Mattis, who made his second visit to the region this week since taking charge of the Pentagon in January, said he hoped to reassure regional allies and articulate a clear US policy during the annual Shangri-La Dialogue.
US President Donald Trump has courted Chinese support on North Korea, raising concerns among some Southeast Asian allies that are involved in territorial disputes with Beijing.
But Mattis told reporters that in a speech planned for Saturday at the defence and security summit, he would talk about the “international order” needed for a peaceful Asia, a reference to countering North Korea’s nuclear and missile programme.

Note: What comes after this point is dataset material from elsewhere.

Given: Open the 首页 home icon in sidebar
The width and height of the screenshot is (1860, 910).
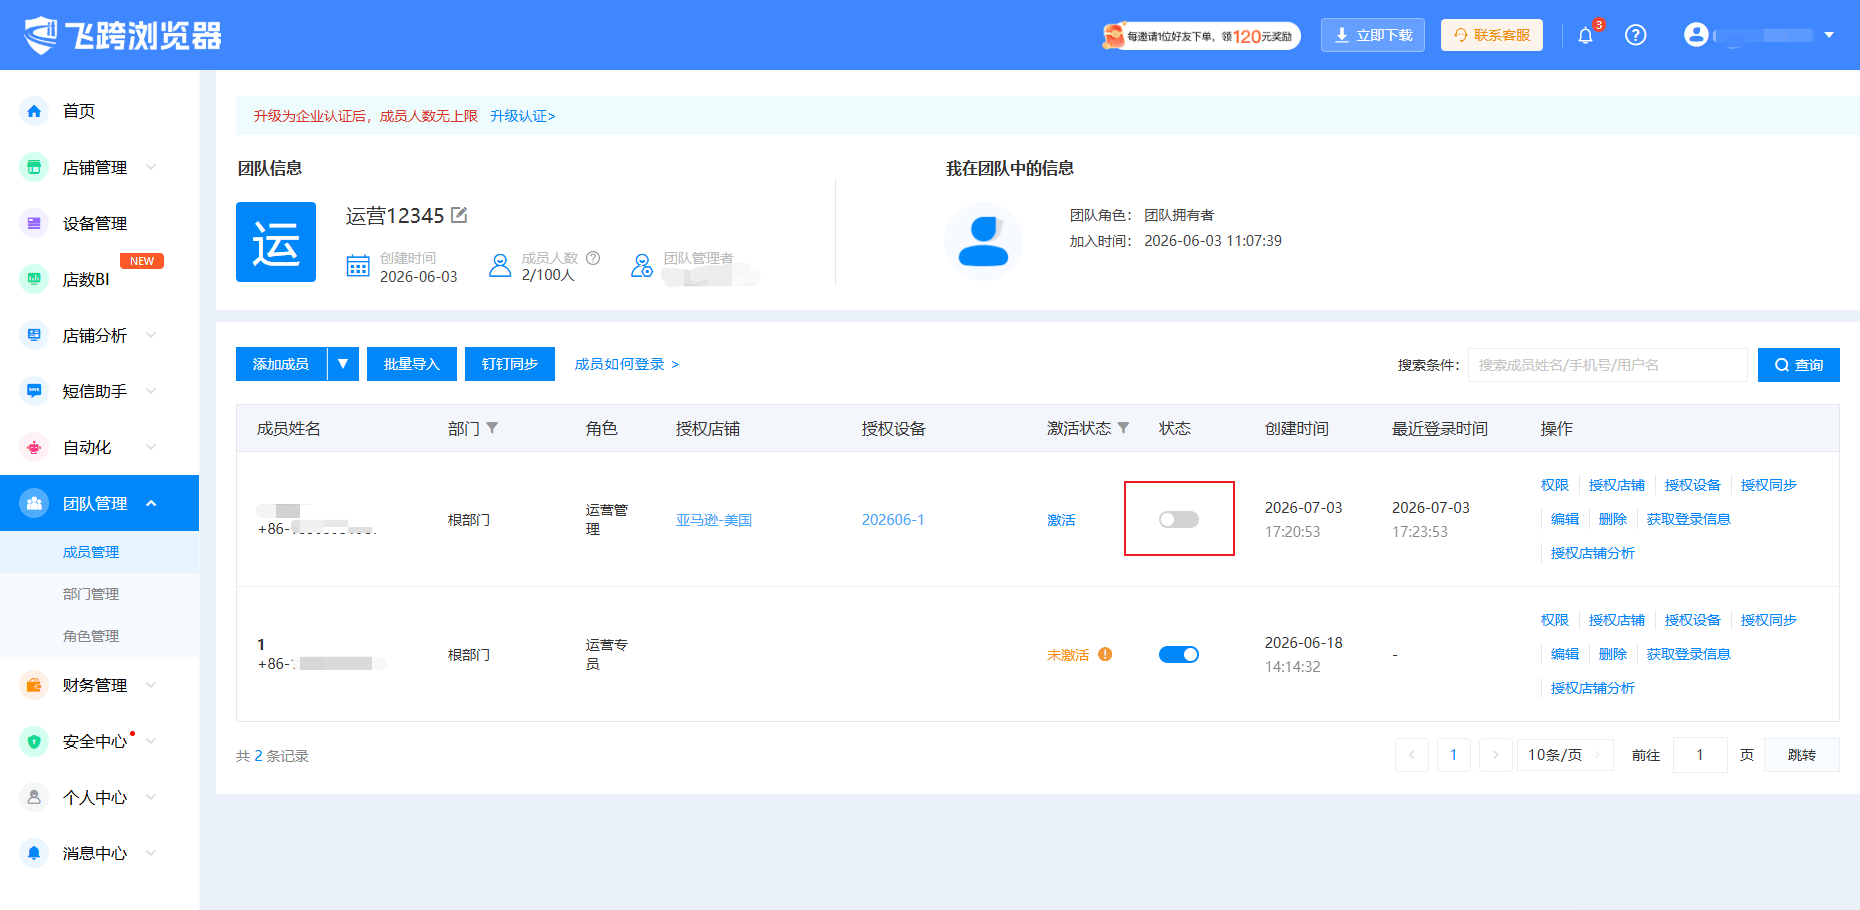Looking at the screenshot, I should pyautogui.click(x=34, y=111).
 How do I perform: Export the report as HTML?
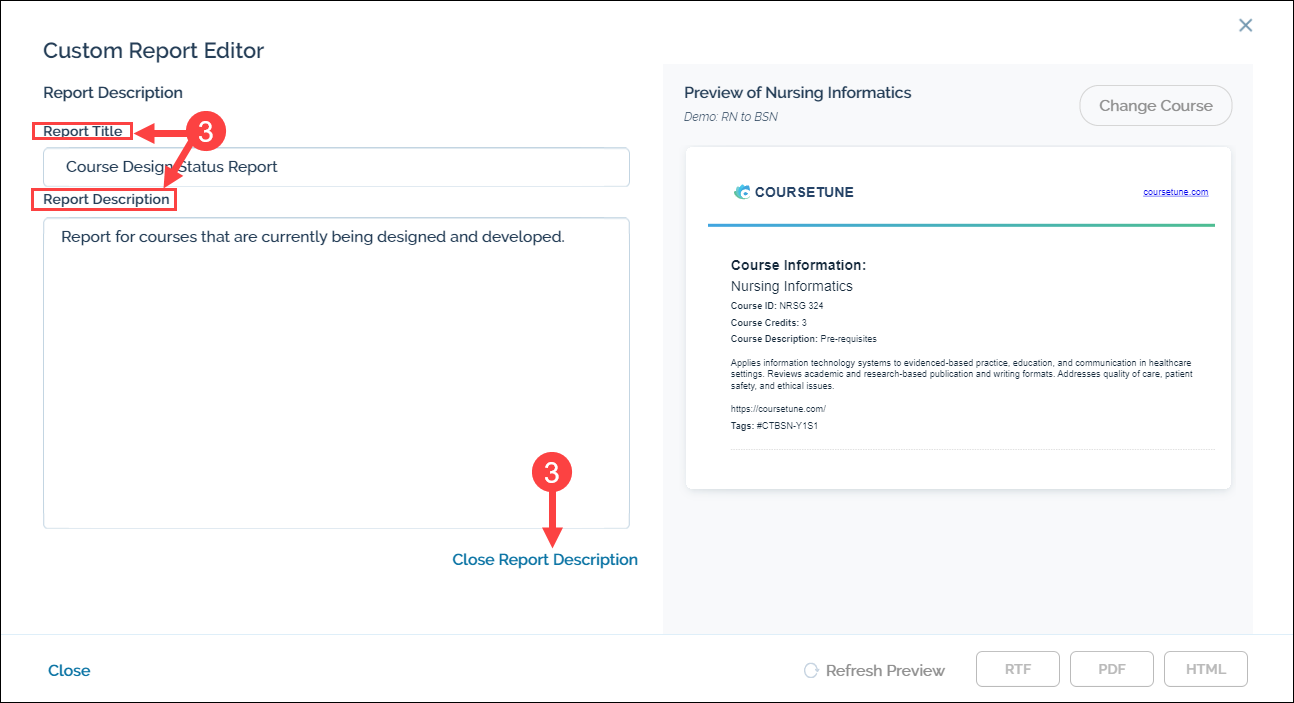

“At the Shangri-la dialogue I will emphasise that the United States stands with our Asia-Pacific allies and partners,” he said.
“The Department of Defence is focused on strengthening alliances, empowering countries to be able to sustain their own security, and strengthening US military capabilities to deter war.”
He is expected to meet his counterparts from a number of countries, including South Korea, Japan and Australia. China’s delegation is led by a retired major general from the Academy of Military Science, according to the forum’s programme.
The US’ focus on North Korea has been sharpened by dozens of missile launches by the isolated nation – the most recent of which was on Monday – and two nuclear bomb tests since the beginning of last year.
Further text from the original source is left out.